Just use a contact form that then mails you the content of the form. The user doesn’t need to know your e-mail address at all.
I use one at my site and users find it easy to use.
Cheers
Marek Moehling says:

September 12, 2003 at 10:50 am

By far the most elegant approach AFAIK;
Catch the email harvester in a tar pit and destroy it’s database.
(including the email address just snatched from your HTML)

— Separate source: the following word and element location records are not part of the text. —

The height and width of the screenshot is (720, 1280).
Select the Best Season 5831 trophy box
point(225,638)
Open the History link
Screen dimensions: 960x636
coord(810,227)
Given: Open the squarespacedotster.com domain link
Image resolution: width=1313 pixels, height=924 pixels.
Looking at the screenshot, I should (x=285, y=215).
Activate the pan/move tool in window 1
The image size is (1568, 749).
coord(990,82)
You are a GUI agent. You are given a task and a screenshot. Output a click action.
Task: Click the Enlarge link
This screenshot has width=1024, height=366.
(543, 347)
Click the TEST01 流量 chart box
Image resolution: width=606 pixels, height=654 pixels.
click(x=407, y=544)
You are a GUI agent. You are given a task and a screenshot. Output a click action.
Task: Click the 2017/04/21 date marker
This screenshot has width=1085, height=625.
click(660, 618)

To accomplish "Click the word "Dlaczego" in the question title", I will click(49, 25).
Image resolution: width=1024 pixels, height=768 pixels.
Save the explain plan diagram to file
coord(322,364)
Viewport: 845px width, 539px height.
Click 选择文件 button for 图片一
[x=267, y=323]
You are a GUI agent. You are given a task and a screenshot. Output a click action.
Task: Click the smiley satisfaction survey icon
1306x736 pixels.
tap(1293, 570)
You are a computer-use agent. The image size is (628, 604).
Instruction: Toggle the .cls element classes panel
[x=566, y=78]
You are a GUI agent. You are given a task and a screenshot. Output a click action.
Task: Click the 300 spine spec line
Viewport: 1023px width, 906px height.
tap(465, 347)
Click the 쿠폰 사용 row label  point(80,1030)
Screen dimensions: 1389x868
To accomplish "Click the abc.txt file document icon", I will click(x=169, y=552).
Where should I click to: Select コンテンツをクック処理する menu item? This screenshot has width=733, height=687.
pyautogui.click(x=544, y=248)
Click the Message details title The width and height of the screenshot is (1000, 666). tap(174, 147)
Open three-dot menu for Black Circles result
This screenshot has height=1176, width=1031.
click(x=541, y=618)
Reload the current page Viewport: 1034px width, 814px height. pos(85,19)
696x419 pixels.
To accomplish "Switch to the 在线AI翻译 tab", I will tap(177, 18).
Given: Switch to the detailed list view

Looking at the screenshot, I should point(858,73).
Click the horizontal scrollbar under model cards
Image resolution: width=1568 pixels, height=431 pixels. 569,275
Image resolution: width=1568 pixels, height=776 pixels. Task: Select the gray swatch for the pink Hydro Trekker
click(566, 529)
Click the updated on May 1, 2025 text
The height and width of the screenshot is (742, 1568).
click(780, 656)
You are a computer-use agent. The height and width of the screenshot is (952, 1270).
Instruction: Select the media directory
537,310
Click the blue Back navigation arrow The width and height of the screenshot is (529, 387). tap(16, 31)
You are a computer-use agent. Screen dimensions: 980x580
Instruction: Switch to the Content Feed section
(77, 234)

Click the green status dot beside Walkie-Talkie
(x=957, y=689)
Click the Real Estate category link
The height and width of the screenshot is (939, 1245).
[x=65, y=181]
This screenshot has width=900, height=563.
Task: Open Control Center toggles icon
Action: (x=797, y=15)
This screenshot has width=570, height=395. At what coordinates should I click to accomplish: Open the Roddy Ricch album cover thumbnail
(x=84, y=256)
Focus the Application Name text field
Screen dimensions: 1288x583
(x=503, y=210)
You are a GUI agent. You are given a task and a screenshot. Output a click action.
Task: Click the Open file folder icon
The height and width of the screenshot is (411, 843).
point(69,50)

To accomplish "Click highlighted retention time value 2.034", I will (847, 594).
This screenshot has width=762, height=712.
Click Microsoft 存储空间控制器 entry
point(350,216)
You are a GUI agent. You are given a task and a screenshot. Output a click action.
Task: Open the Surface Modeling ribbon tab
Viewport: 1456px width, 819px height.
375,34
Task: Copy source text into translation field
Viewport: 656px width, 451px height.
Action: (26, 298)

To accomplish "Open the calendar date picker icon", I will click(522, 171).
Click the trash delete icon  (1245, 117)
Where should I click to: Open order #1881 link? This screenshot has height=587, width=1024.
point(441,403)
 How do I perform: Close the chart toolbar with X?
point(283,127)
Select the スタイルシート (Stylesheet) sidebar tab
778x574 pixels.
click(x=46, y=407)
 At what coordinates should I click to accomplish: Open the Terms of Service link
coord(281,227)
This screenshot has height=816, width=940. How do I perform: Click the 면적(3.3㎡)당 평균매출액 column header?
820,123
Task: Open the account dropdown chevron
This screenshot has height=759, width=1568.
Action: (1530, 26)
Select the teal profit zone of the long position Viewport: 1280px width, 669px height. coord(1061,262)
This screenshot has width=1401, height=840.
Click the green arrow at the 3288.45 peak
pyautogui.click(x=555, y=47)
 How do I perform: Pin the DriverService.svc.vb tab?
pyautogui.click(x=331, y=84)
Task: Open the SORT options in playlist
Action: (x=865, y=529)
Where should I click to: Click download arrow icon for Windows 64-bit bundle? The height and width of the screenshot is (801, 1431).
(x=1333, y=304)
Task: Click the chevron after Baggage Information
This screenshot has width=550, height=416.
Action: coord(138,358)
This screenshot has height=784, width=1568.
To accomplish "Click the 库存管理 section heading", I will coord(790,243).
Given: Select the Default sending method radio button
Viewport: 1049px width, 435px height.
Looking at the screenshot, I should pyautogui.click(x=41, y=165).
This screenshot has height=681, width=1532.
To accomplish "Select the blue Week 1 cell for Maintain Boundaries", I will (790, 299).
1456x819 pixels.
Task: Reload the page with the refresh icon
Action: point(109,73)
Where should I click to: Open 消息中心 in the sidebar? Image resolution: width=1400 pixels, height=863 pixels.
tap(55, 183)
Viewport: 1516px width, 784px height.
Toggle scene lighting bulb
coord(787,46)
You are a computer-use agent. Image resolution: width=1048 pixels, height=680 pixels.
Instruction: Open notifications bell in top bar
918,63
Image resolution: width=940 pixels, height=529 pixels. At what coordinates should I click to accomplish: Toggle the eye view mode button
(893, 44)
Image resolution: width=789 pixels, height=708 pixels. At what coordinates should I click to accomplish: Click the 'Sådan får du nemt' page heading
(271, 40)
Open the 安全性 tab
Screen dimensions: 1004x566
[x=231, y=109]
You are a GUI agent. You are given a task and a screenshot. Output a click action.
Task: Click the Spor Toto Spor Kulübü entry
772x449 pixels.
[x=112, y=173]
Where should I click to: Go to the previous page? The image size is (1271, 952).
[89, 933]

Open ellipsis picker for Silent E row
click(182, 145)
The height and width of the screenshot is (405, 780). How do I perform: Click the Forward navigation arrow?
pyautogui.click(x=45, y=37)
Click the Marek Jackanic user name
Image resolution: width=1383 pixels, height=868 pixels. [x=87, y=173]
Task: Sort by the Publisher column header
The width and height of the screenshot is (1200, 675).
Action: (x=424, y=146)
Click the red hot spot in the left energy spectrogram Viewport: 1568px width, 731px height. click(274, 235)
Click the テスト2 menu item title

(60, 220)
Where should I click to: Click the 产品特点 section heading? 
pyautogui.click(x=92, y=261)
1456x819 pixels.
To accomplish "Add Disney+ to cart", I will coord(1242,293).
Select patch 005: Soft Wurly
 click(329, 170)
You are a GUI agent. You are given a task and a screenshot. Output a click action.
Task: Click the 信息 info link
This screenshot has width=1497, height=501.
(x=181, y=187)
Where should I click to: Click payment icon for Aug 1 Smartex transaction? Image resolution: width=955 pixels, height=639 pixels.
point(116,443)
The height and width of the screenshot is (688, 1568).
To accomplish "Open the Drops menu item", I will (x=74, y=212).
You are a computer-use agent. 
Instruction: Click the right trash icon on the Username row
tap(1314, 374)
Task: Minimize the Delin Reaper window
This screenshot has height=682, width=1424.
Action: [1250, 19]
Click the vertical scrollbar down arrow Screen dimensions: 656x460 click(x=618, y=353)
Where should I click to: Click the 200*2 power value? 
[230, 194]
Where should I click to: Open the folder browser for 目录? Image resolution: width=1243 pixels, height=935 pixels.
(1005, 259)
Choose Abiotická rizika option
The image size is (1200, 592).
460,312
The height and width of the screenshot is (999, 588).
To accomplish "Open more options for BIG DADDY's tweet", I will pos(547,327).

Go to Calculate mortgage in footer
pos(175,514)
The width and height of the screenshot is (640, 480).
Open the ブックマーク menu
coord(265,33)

All mail links can remain unmodified.

http://www.monkeys.com/wpoison/
lithis says:

October 5, 2003 at 11:02 am

The easiest and as far as I know most fool-proof method is one that Xavier almost alluded to. It involves a simple Javascript function that assembles an email address when the user clicks a hyperlink.

function mail(user) {
locationstring = “mailto:” + user + “@” + “domain.com”;
window.location = locationstring;
}

You can of course add more variables so that you may use multiple domains, ie:

function mail(user,dom,tld) {
locationstring = “mailto:” + user + “@” + dom + “.” + tld;
window.location = locationstring;
}

In the hyperlink, just call the function:

javascript: mail(‘johndoe’,’domain’,’com’);

This method has proved exceptionally reliable. To test it, I put a page with a normal email link to spam@mydomain.com and one to my real address assembled through this Javascript function. Spam comes to the spam address, but not to my real address.

Hopefully this helps someone!
LJ says:

October 18, 2003 at 11:23 am

In pure HTML you can extra tags that will not get in the way.
You can also use the character entities.
JavaScript would be needed to dynamically add this to the HREF of the mailto link.
You can even distribute the parts of you email address in invisible tags around the page, even put some bits in attributes, and use JavaScript to reconstruct it in.

Problem with non-javascript browsers though.

Maybe have in the mailto href and on the page for a server side solution. But don’t bots get to the page after sever-side processing?